If You Can’t Automate It Then Don’t Do It
I attended EMC World back in May. I wasn’t there to cover the channel. Instead, I was trying to figure out what — if anything — I should do in the IT industry.
The biggest trend at the event didn’t involve big data, hybrid cloud, mobile or social. Instead, the key takeaway involved IT automation across enterprises and small businesses.
Let’s start with the quote of the event from VMware CEO Pat Gelsinger: “It’s time to ruthlessly automate every layer of data center management.” I certainly won’t debate Gelsinger. He’s right. During EMC World, a range of IT companies introduced tools and technologies to speed that automation — allowing you to stand up infrastructure and applications far more rapidly. Among the notable moves: Keep an eye on Puppet Labs…
Big Ideas for Small Business
But do the automation conversations apply to small businesses? Absolutely yes. Puppet’s tools can be used to automate IT deployments both on-premises and in the cloud.
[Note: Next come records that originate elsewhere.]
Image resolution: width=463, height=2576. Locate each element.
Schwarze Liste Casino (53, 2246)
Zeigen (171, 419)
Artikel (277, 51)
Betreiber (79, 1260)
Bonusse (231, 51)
Small businesses that don’t have their own data centers can use the tools too stand up cloud applications far more rapidly.
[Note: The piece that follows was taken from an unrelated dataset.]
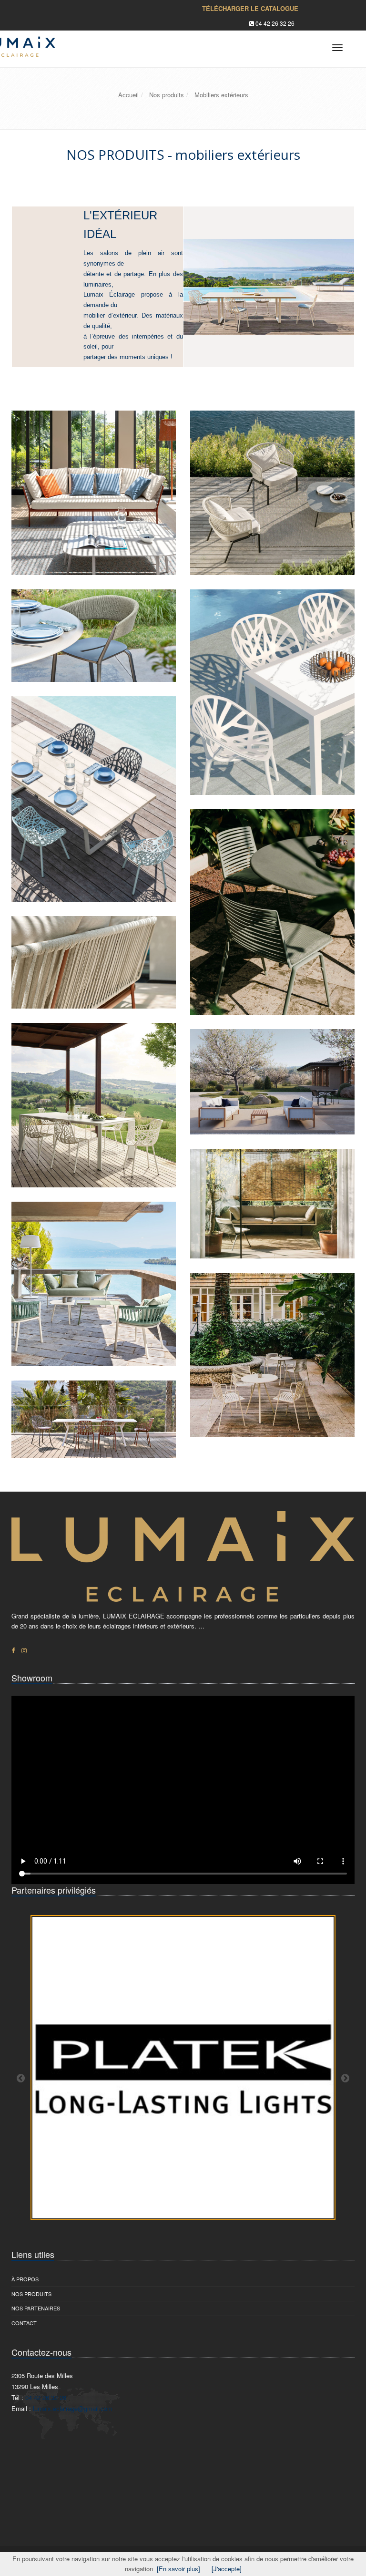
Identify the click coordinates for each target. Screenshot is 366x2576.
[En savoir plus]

Not by coincidence, After Nines Inc. is obsessed with automation as well. As Amy Katz and I began to think about expanding After Nines Inc. in new directions, we keep asking ourselves the following question: “If we build something — anything — can it be automated?”
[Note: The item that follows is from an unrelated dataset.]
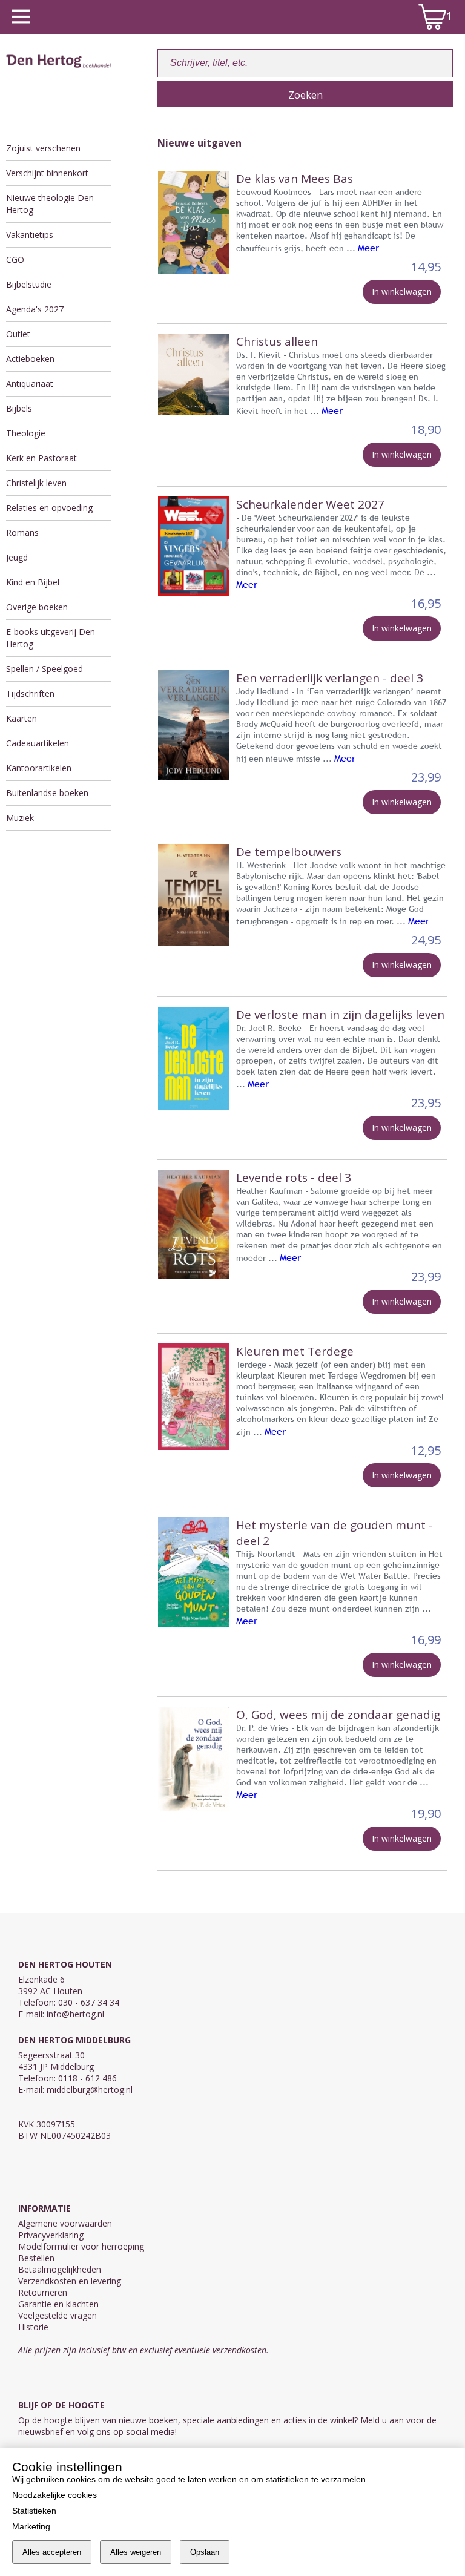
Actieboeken (30, 358)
During earlier startup efforts, we sometimes got bogged down in manual labor. Newsletters, revenue-generating programs, multimedia efforts — just about everything involved lots of human touch points.
This time around, as we contemplate potential market opportunities that didn’t exist a few years ago, we’re counting on the machines — a range of cloud services — to do the work for us. That automation could potentially free After Nines Inc. up to work even more closely with our clientele.
It’s sort of ironic: We’re leaning on machines to free us up to be more human.